# Question about ROS



## coder25 (Nov 10, 2008)

I was wondering what you do when the office uses the ROS sheets and have the patient fill out the review of systems part.  If the doctor initials this form and dates it, and then dictates that he reviewed the PMH and ROS with the patient today in the office, how do you know how many systems were really reviewed if the doctor does not give specifics.  Is this something that I need to verify with the doctor?  Is this something that I need to have him specify more clearer, like give positives and stated the rest of ROS were negative??

I am a newbie just learning E/M in the real world and want to be sure that I am coding the office visits correctly.

Thanks for your help!

Peggy, CPC-A


----------



## FTessaBartels (Nov 11, 2008)

*Using questionaire*

If the patient has completed the questionaire and the physician has initialed/signed and dated, and also referenced this document in his clinic notes, then you give credit for whatever the patient completed on the PMFSH and ROS.

Ideally the physician will also make some statement as to pertinent positives or negatives, but even if s/he doesn't do this, you can still give credit for all  that the patient completed on the form. (I've seen forms that don't have 14 systems on them.

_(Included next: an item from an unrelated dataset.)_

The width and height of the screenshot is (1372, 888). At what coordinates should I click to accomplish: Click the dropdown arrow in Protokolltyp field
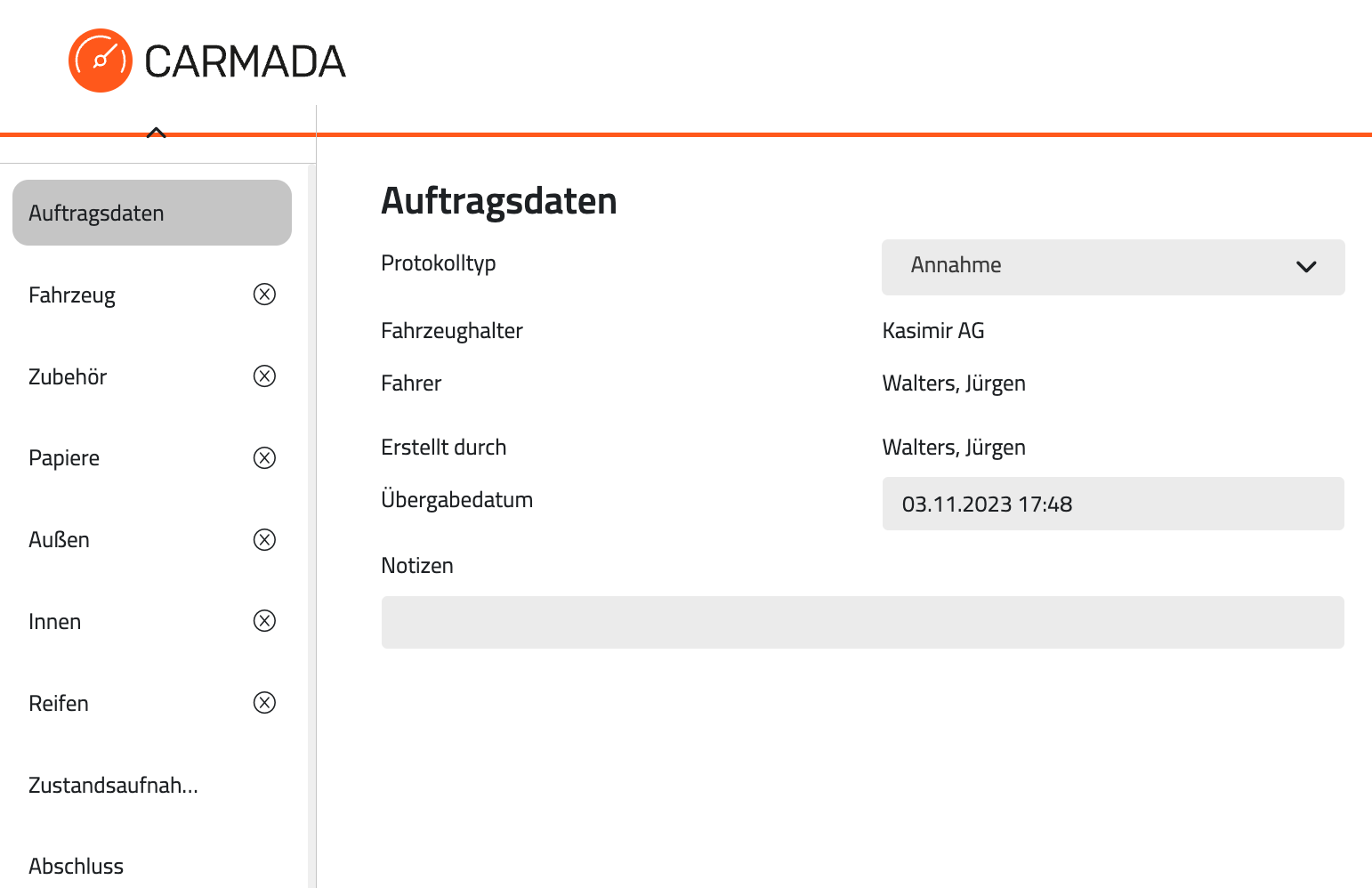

I've seen forms with 14 systems, but the patient only checks the few positives, or what the patient thinks is pertinent. I've seen forms with no social history questions. ...)

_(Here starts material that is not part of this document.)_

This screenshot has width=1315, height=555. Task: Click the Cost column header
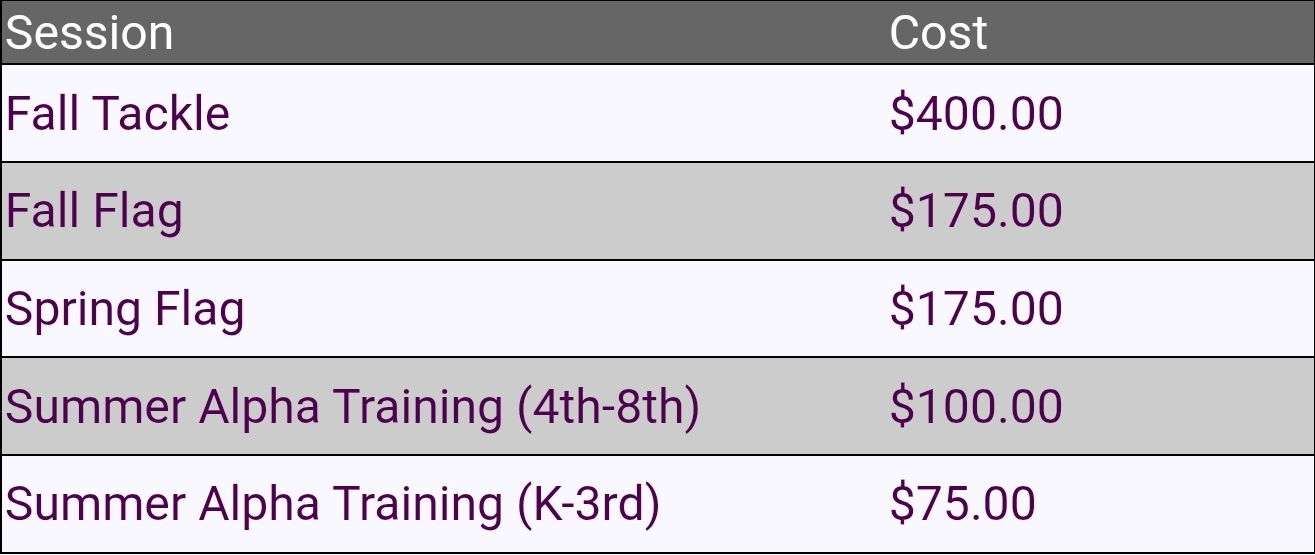(938, 33)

F Tessa Bartels, CPC, CPC-E/M


----------



## coder25 (Nov 11, 2008)

Thank you for your response.  It is much appreciated.


----------



## member7 (Nov 18, 2008)

FTessaBartels said:


> If the patient has completed the questionaire and the physician has initialed/signed and dated, and also referenced this document in his clinic notes, then you give credit for whatever the patient completed on the PMFSH and ROS.
> 
> Ideally the physician will also make some statement as to pertinent positives or negatives, but even if s/he doesn't do this, you can still give credit for all  that the patient completed on the form. (I've seen forms that don't have 14 systems on them. I've seen forms with 14 systems, but the patient only checks the few positives, or what the patient thinks is pertinent. I've seen forms with no social history questions. ...)
> 
> F Tessa Bartels, CPC, CPC-E/M



Hi. Where do I locate that the physician must initial/sign and date the patient's questionaire to get credit for the ROS or PSFH?  If they just initial, can I still give credit?  I need citations to back me up.  Thanks.


----------